While you sleep, your brain's glymphatic system activates - essentially a cleaning crew that flushes out metabolic waste products, including proteins associated with cognitive decline. This process happens almost exclusively during sleep. There is no waking substitute for it.

Sleep also regulates your entire hormonal landscape - cortisol, insulin, thyroid hormones, growth hormone, and the hormones that govern hunger and satiety. Poor sleep raises ghrelin (the hunger hormone) and suppresses leptin (the fullness signal), which is why a bad night's sleep often leads to cravings the following day. Imparied sleep may increase the risk of obesity, depression, and diabetes.

“Sleep is an investment in the energy you need to be effective tomorrow.”
Tom Roth

How to Sleep Better | Practical Anchors That Actually Work

Catch morning light first. Ten to twenty minutes of natural daylight within an hour of waking anchors your circadian rhythm for the entire day. It stimulates serotonin production, which your body later converts into melatonin, the hormone that signals sleep readiness. This single habit has a measurable downstream effect on sleep quality that evening.

Give your screens a bedtime. Blue light suppresses melatonin production by signalling to your brain that it's still daytime. Screens off one hour before bed or blue light glasses if that's genuinely not possible. Think of your pineal gland as your “personal moonlight” switch. You get to decide when to flip it.

Build an evening ritual. The nervous system needs a transition from the pace of the day to the stillness of sleep. Journalling, breathwork, a few drops of lavender or bergamot esssential oil, five minutes of gentle movement. These are kind of signals to your nervous system that it is safe to release the day. Even five minutes of deliberate calm can shift your system from sympathetic (fight-or-flight) into parasympathetic (rest-and-repair).
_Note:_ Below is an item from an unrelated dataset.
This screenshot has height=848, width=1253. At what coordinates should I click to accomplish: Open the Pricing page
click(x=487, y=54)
Move your body, time it wisely. Regular movement significantly improves sleep depth and duration. Cardio earlier in the day. Restorative yoga, Pilates, or gentle stretching in the evening. Consistency here matters more than intensity.
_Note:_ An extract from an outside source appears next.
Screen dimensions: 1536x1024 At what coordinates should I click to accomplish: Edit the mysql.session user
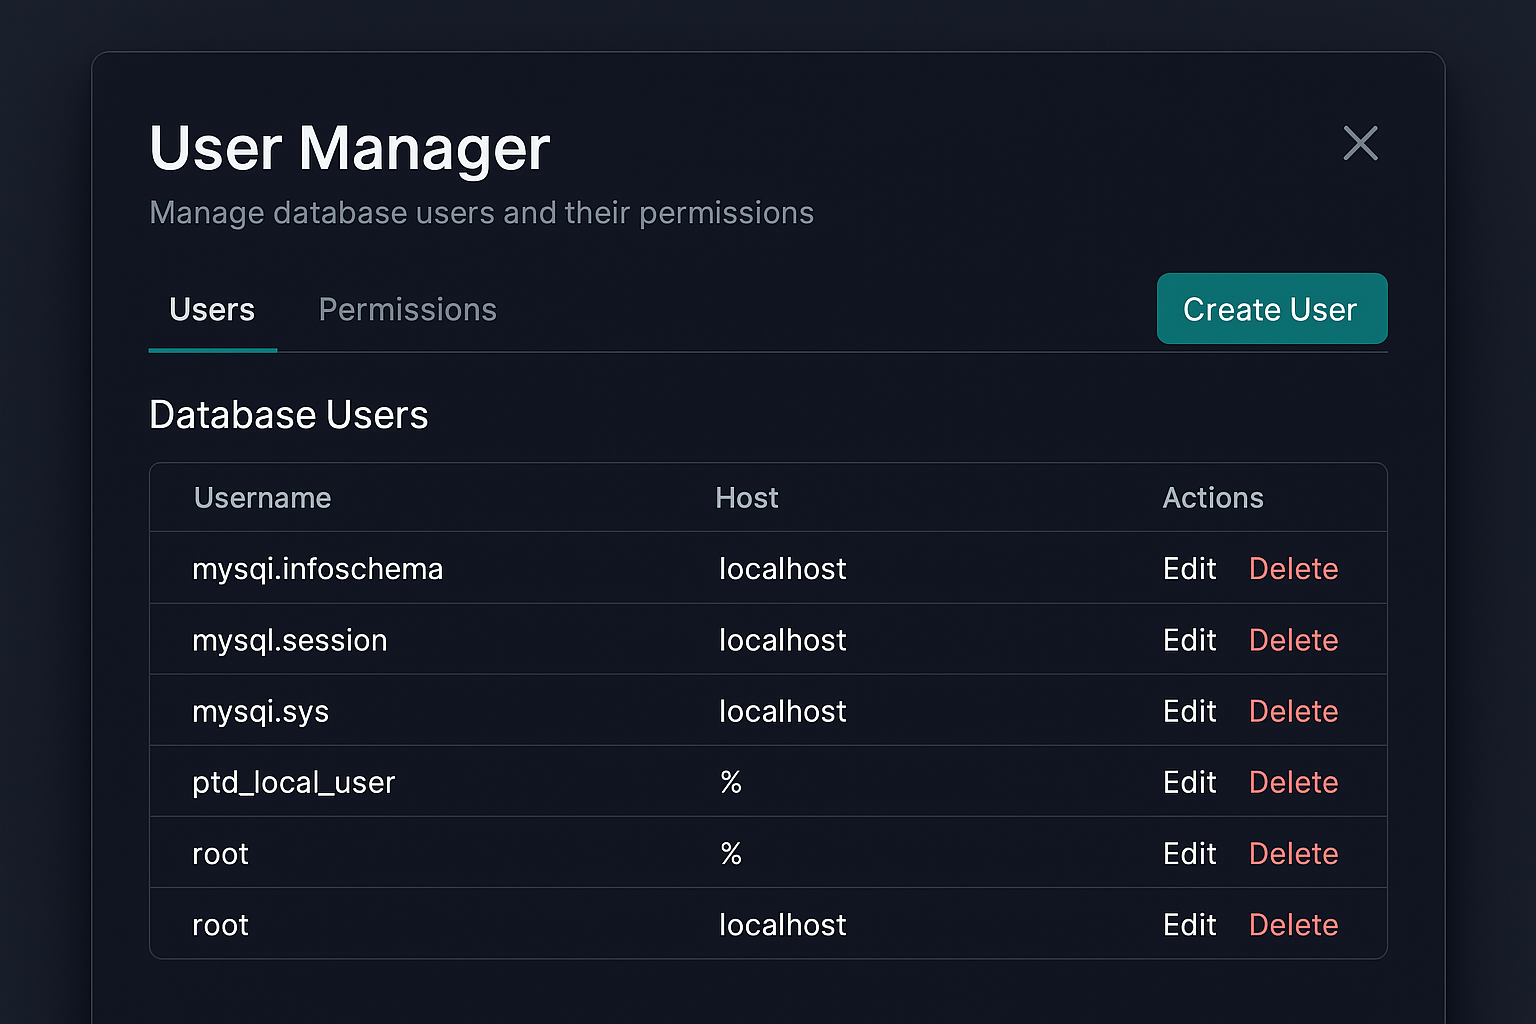click(1189, 640)
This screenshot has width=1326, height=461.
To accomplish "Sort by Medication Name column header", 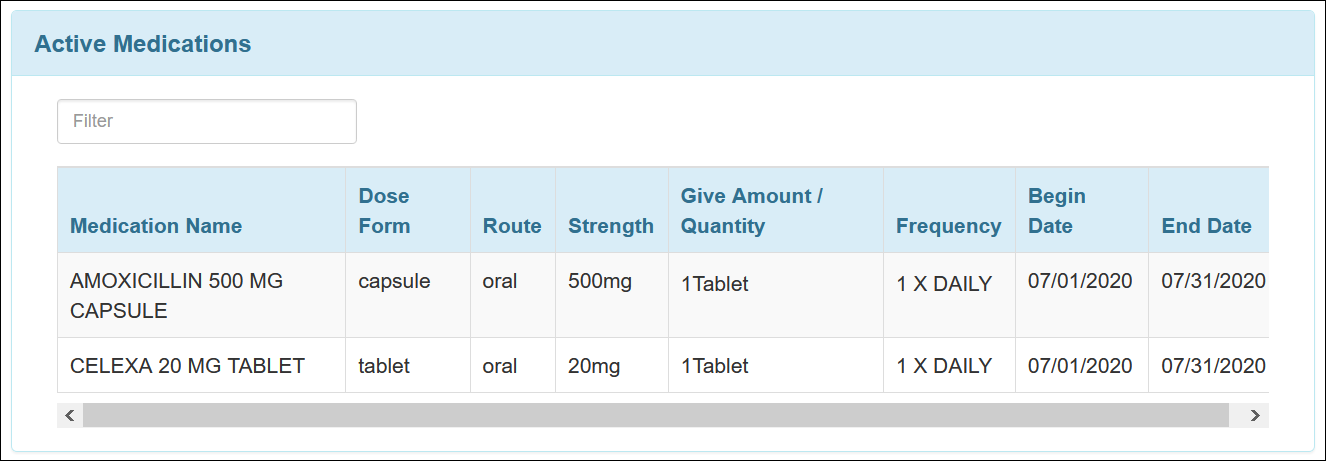I will tap(156, 226).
Eat with your sleep in mind. Finish eating three to four hours before bed, keeping dinner balanced with complex carbohydrates and healthy fats to maintain steady blood sugar through the night. Skip the late-night sugar, unless you enjoy a midnight metabolic dance party. Your pancreas doesn't.

Work with your natural rhythm. Most people experience a natural sleepiness dip around 8:30 to 9pm. Miss that window and a second wind can carry you wired to midnight or beyond. When you feel that first quiet pull toward sleep, honour it. Dim the lights, cool the room - ideally between 16 and 19 degrees Celsius - and let sleep come on its own terms.
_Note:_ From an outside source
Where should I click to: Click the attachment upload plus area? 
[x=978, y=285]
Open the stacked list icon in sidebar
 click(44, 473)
Create a sleep environment that signals safety. Blackout curtains, a weighted blanket, gentle white noise if the quiet feels restless - these are small investments that compound over time into meaningfully better rest.


the hwell takeaway

Sleep is longevity’s best-kept secret. Seven to nine hours of quality sleep is the foundation your immune system, your brain, your hormones, and your longevity are built on. Everything else you do for your health - the food, the movement, the supplements, the rituals - works better when your sleep does.

Treat your bedtime as sacred. It is your daily retreat. The one non-negotiable act of care you give yourself every single night.